На Керри произвело сильное впечатление то, что это говорит ей человек влиятельный, с хорошим положением в обществе. Она с невольным удивлением подумала, как странно складывается ее судьба. Как же это могло случиться, что в такой короткий промежуток времени вся рутина захолустной жизни, точно плащ, свалилась с ее плеч и вместо нее выступил большой город со всеми его загадками? А сейчас перед нею была самая удивительная загадка: человек с деньгами, с положением, управляющий большим делом — и вдруг ищет ее сочувствия. Ведь стоит только взглянуть на него, и сразу видно, что он живет в довольстве, что он силен, одет изысканно и, несмотря на все это, о чем-то просит ее, Керри! Она не могла найти ни одной разумной фразы и попросту перестала ломать себе голову. Она только нежилась в лучах его горячего чувства, как озябший путник у жаркого костра. Герствуд весь пылал, и огонь его страсти уже растоплял как воск последние сомнения Керри.

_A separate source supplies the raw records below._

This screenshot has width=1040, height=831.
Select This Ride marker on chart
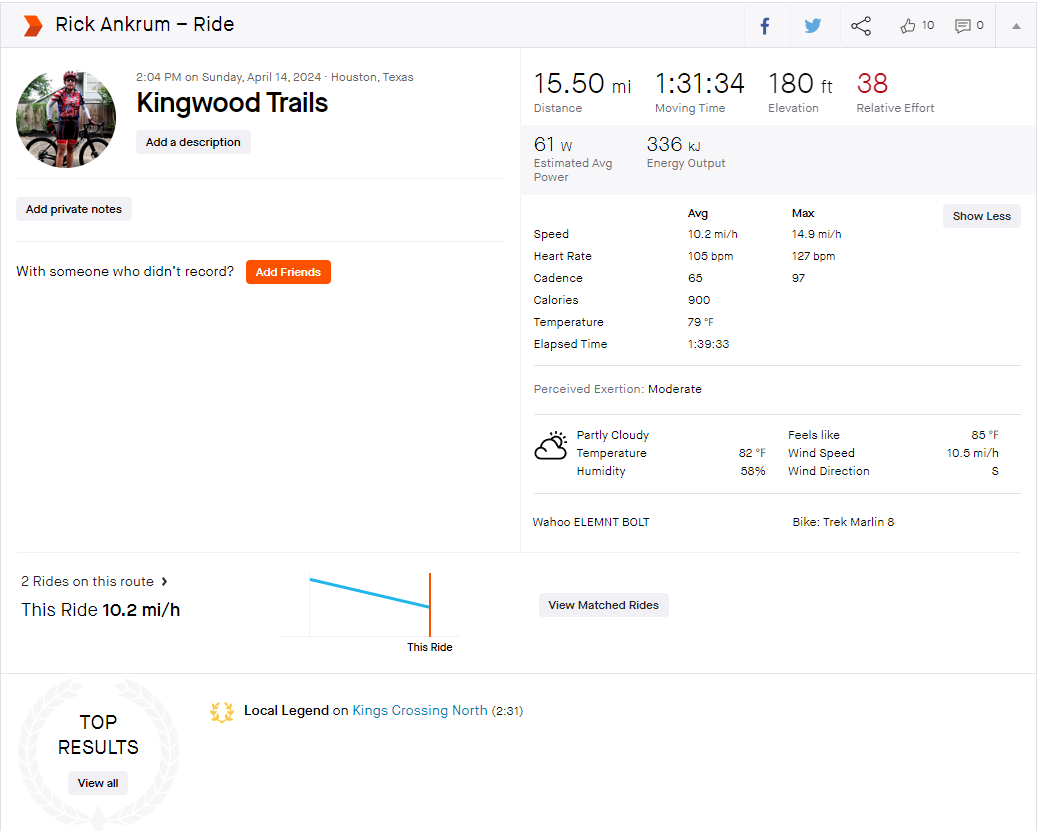coord(430,647)
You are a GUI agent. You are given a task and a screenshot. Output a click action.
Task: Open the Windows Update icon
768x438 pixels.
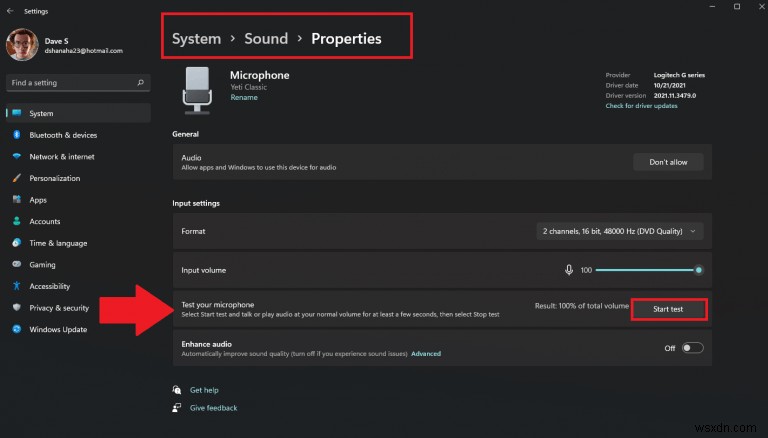tap(18, 330)
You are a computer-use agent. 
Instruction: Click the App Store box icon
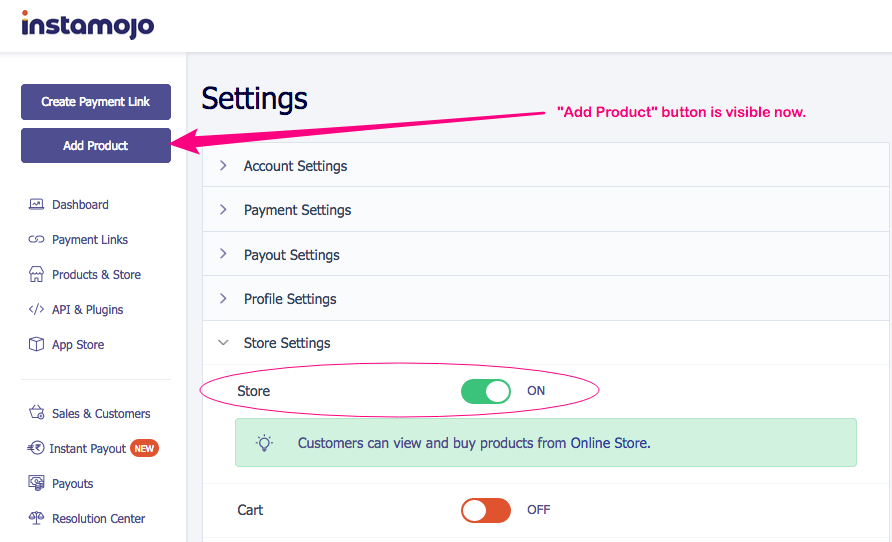pyautogui.click(x=36, y=344)
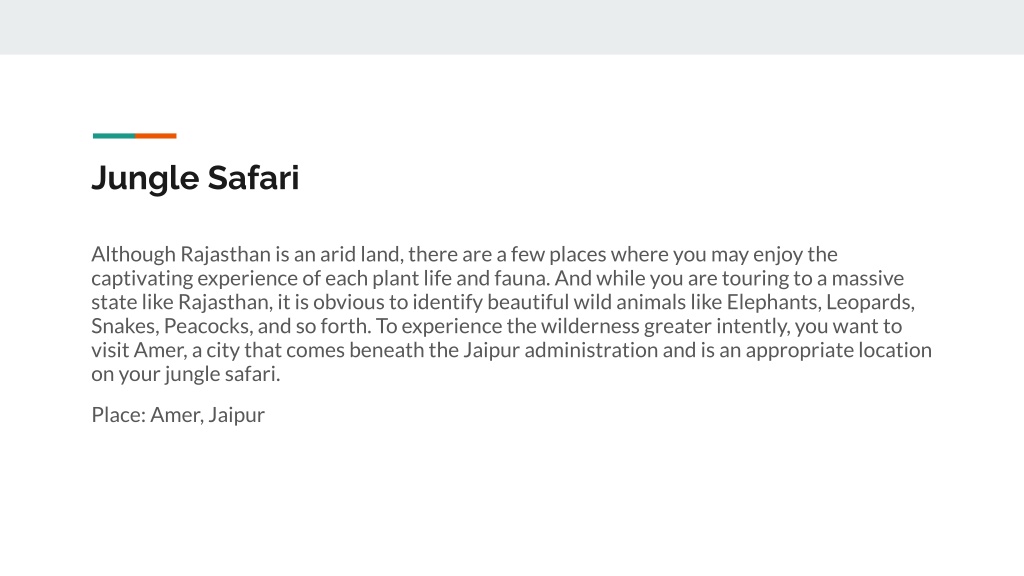Click the Jungle Safari slide heading
Image resolution: width=1024 pixels, height=576 pixels.
(195, 178)
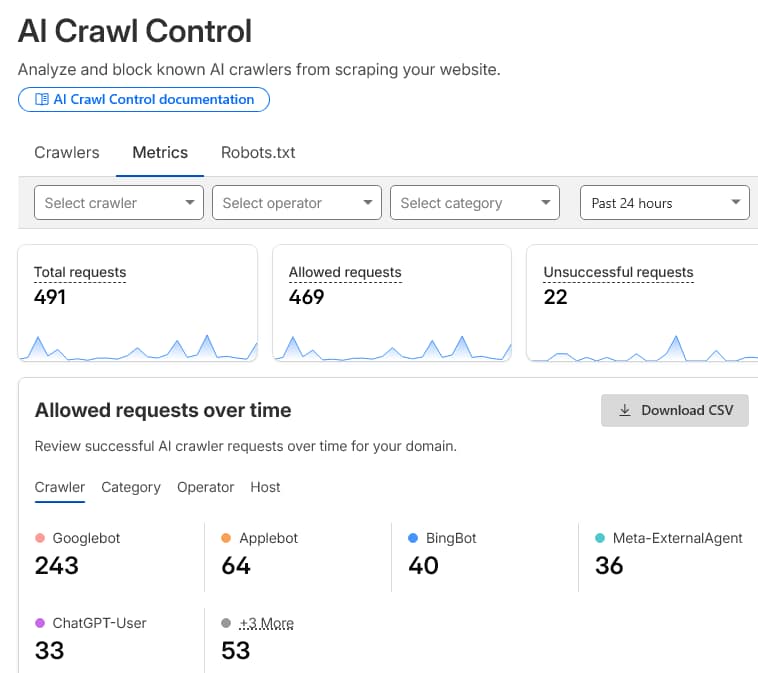Show the +3 More crawlers

tap(266, 623)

— Вы думаете, что я счастлив, что мне не на что жаловаться? Если бы вам приходилось каждый день встречаться с людьми, которым совершенно нет до вас дела, если бы вам изо дня в день приходилось бывать там, где царят лицемерие и полное безразличие, если бы вокруг вас не было ни одного человека, с кем вы могли бы поговорить по душам, в ком вы могли бы искать сочувствия, — разве вы не считали бы себя глубоко несчастной?
Герствуд сейчас затронул чувствительную струнку в ее душе — ведь она сама испытала все это. Она прекрасно знала, что значит встречаться с людьми, которые к тебе равнодушны, блуждать в толпе, которой нет до тебя никакого дела. Она ли этого не испытала? Разве она не одинока и в настоящую минуту? Разве среди тех, кого она знает, есть хоть кто-нибудь, в ком она могла бы искать сочувствия? Ни одного человека! Она всецело предоставлена своим думам и сомнениям.
— Я был бы вполне доволен жизнью, — продолжал Герствуд, — если бы мог приходить к вам, если бы я нашел в вас друга. Теперь же я машинально хожу то в одно место, то в другое, не испытывая ни малейшего удовольствия. Я не знаю, чем мне заполнить свой досуг. Пока не было вас, я ничего не делал и только бесцельно плыл по течению навстречу всяким случайным впечатлениям. Но вот появились вы, и с тех пор я думаю только о вас!
И Керри поддалась извечному самообману: ей казалось, что перед ней человек, который истинно нуждается в ней. Она от души жалела одинокого и грустного Герствуда. Подумать только, что, несмотря на свое положение в обществе, он чувствует себя несчастным без нее, он умоляет ее о любви, когда она и сама так одинока и не имеет пристанища в жизни. Нет, это очень печально!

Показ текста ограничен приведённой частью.